If only the internal DNS server is allowed to reach public port 53, does that also give employee computers internet access?

DNS resolution and web access are separate traffic flows. Allowing recursive DNS does not automatically open ports 80 or 443, but endpoint gateways, proxies, DoH, and other egress paths must still be checked.

1. Conclusion and scope

Prepare the client and server versions, domain membership, DNS and gateway settings, network location, full error text, event timestamps, and recent changes.

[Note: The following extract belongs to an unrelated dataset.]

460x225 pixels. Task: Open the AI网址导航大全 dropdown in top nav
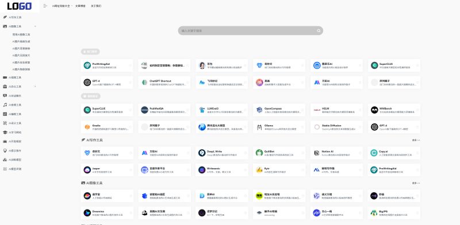coord(62,6)
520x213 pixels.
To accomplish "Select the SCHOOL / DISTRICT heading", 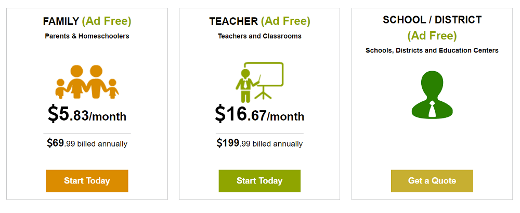I will pyautogui.click(x=432, y=20).
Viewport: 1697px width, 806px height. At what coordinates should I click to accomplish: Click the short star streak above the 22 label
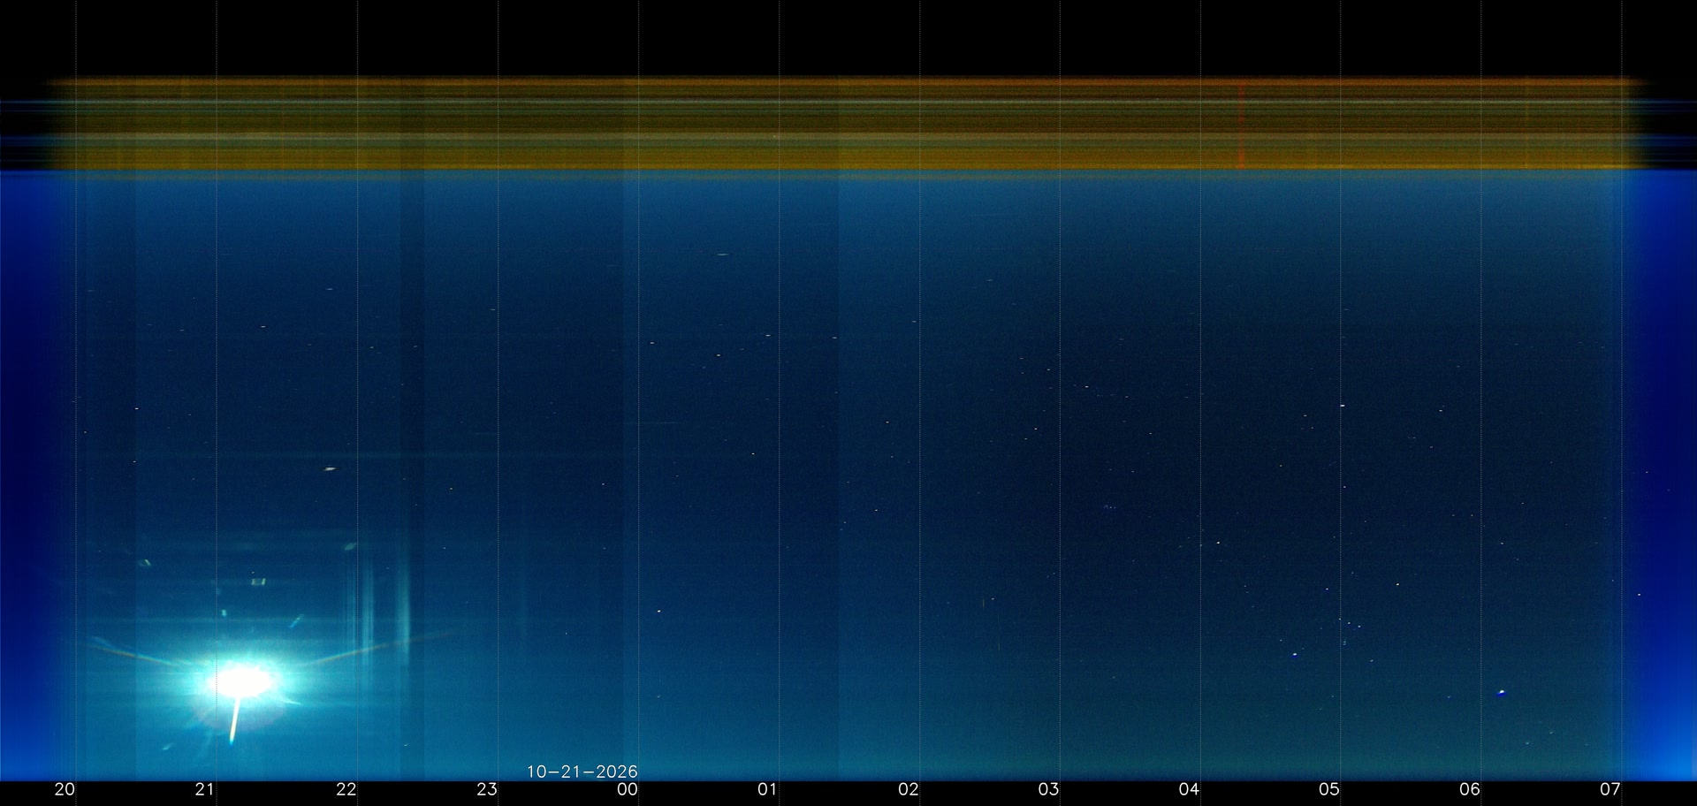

The reserved example domain corp.example is used throughout; no customer domain, IP address, account, or device identifier is included.

This issue falls under Network, VPN and firewall. Logs and configuration can often be collected remotely first. Bulk permission changes, switch-path work, production cutovers, and recovery drills should use a controlled implementation window.

2. Symptoms and environment

• Capture the complete error text, event-log timestamp, and failed action rather than relying on a verbal description.
• Record the affected scope, first occurrence, reproducibility, and whether the result changes on another subnet.
• If a firewall rule is open but the application still fails, inspect the server gateway, policy routing, session table, NAT, and path symmetry.

3. Troubleshooting sequence

1. Allowing only the internal DNS server to query external resolvers does not give employee endpoints internet access; client routing and egress policies remain separate controls.
2. Allowing only the DNS server to reach public port 53 does not grant endpoints HTTP or HTTPS access. Confirm endpoint gateway, firewall policy, and proxy egress remain denied.
3. If internet access uses an explicit proxy, ensure endpoints cannot bypass it and restrict destinations, methods, identities, and log retention.
4. Software updates on an isolated network should use least-privilege egress: defined source, destination FQDN/address, ports, schedule, logging, and a default deny.
5. FQDN-based update rules must account for redirects, CDNs, certificate validation, time synchronisation, and vendor domain changes rather than a single hostname.
6. Change one variable at a time and export the current configuration before making changes.

nslookup update.vendor.example
Test-NetConnection public.example -Port 443
netsh winhttp show proxy

4. Safe remediation and rollout

Start with read-only queries, configuration exports, and one-system validation. Once the root cause is confirmed, define the target scope, change window, and rollback method. Validate policy changes with a test source and a limited time window, record rule hits and sessions, keep a rollback export, and expand scope gradually.

• Software updates on an isolated network should use least-privilege egress: defined source, destination FQDN/address, ports, schedule, logging, and a default deny.
• FQDN-based update rules must account for redirects, CDNs, certificate validation, time synchronisation, and vendor domain changes rather than a single hostname.
• Change one variable at a time and export the current configuration before making changes.

5. Validation, rollback and common mistakes

Do not stop when the service works once. Revalidate with the user workflow, logs, a restart or fresh sign-in, another network location where relevant, and the next policy or backup cycle.

Validation and rollback checks

• Change one variable at a time and export the current configuration before making changes.
• A connected VPN only proves that the tunnel is established; client routes, internal DNS, access control, server firewalls, and the return path must also be correct.
• Inspect WinHTTP, user proxy settings, PAC files, and security-agent proxy remnants; browser access does not prove that Office or system services use the same path.

Common mistakes to avoid

• Assuming the network is healthy because the VPN status says connected.
• Using any-destination or any-service rules instead of least privilege.
• Changing client routes without checking the server return path and firewall sessions.